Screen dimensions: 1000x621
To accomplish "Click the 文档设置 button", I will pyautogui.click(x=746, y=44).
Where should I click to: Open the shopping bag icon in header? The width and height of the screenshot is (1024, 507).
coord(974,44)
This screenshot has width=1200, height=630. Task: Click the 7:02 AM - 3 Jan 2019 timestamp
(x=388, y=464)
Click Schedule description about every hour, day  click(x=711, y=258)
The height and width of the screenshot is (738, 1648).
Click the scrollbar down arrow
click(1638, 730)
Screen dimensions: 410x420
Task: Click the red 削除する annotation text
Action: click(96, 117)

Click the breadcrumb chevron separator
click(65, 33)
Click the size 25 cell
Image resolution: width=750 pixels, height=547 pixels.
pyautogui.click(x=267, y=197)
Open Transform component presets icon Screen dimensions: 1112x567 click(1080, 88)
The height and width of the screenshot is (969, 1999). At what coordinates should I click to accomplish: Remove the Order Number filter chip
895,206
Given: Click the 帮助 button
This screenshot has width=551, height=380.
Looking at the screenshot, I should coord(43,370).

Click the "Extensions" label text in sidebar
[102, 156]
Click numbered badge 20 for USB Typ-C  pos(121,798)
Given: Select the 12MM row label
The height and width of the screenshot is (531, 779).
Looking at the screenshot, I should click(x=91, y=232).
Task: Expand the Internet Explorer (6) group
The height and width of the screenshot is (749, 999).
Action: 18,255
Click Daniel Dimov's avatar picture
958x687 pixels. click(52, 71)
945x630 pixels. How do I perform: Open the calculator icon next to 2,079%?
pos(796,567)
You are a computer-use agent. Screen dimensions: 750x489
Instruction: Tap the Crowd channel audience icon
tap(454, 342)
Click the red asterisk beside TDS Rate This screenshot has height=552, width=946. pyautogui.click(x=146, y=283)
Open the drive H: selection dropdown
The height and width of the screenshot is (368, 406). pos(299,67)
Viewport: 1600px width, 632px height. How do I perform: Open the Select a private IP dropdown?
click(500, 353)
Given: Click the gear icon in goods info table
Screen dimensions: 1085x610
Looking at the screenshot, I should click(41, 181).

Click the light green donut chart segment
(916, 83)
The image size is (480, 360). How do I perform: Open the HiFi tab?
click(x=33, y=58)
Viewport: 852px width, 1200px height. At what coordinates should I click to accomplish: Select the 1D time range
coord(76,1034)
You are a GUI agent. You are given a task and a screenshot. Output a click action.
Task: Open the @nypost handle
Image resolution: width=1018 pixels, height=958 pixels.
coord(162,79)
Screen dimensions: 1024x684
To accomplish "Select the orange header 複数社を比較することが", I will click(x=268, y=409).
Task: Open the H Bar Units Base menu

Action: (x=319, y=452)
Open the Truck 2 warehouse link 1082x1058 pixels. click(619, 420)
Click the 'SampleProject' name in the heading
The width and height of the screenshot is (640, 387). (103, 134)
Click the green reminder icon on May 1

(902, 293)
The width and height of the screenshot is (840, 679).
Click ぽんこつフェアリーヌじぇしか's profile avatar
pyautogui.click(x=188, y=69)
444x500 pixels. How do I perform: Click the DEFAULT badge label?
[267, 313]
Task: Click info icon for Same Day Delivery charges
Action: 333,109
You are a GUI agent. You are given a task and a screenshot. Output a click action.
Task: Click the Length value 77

◆ **TASK ITEM**
Check each line above for the word "will" and copy the ones that have it.

◆ **RESPONSE BELOW**
To accomplish "Click the 文档设置 button", I will pyautogui.click(x=746, y=44).
To accomplish "Select the orange header 複数社を比較することが", I will click(x=268, y=409).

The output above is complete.